PUBLISHED: 12:02 30 June 2018 | UPDATED: 18:20 04 July 2018

Tributes have been paid to Iain Bain, former David's Bookshop chairman and hammer thrower. Picture: Courtesy of David Walker

Tributes have been paid to Iain Bain, former David's Bookshop chairman and hammer thrower. Picture: Courtesy of David Walker


A book of illustrations of plants in Prince Charles’ property in Romania, which was designed by late Newnham resident Iain Bain, is set to be published.

Iain, who died in April aged 84, had lived in the village for nearly 60 years.

Throughout his life he had taken on many interests – he was a former champion hammer thrower who later became head of publications at the Tate Gallery, and was for many years chairman of directors at David’s Bookshop in Letchworth.

The final works by Iain – A Transylvania Florilegium, the first volume of which is to be published on Tuesday – is a collection of watercolour pictures of plants at the Prince’s Romanian home, which he designed.

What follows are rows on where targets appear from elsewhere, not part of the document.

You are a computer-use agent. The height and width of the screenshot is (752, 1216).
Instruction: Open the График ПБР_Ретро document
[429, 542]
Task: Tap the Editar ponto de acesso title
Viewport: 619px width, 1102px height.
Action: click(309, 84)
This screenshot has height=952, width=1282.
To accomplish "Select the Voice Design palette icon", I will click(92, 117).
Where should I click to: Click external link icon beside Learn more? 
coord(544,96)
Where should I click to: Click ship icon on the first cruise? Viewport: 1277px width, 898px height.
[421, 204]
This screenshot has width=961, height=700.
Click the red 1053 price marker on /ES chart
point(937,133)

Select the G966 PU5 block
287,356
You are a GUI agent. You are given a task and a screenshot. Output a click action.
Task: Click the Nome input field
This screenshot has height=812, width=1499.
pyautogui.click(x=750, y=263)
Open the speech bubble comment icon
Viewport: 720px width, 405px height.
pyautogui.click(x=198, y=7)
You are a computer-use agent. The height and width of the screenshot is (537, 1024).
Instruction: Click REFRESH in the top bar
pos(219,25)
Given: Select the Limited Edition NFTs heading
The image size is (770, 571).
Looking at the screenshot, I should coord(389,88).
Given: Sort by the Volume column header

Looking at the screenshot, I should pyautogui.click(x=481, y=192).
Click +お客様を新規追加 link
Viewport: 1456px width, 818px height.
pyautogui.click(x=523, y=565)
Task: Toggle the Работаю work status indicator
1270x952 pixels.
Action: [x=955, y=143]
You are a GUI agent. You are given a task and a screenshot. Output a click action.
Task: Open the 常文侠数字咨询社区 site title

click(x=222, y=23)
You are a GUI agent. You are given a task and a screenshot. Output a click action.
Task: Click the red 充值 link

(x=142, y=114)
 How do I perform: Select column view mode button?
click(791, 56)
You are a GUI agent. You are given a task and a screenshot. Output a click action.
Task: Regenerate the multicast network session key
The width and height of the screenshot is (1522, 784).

Seven years in the making, all 150 copies of the book were handmade and signed by Prince Charles, and will sell for £12,950 for both volumes, with profits going to the Prince of Wales’ Charitable Foundation.

In 2008, Iain was the designer and production manager for a book of watercolours of the flowers at the Prince’s home Highgrove – which A Transylvania Florilegium is inspired by – published to mark the royal’s 60th birthday.

Other books he designed include David’s Book of Letchworth, a history of and guide to the garden city published by David’s Bookshop.

His knowledge of print and engraving were also utilised in setting up some of the exhibits at Ashwell village museum.

The former owner of David’s Bookshop, William Armitage, said: “Iain’s breadth of vision and real interest in the community he lived in made him an ideal chairman for David’s.”

In addition to his royal book designs, Iain was a world-renowned expert on print and design history, notably the work of the 18th/19th century engraver and natural history author Thomas Bewick, and gained a range of awards for his research.

He was also an accomplished player of the bagpipes and – probably his greatest love as a musician – the Northumbrian small pipes, on which he gave performances locally.

There is a memorial service planned in Iain’s honour for September, which will be held at St Mary’s Church in Ashwell.

He is survived by his wife Susan – they married in 1958 – and their daughters Christina and Catriona.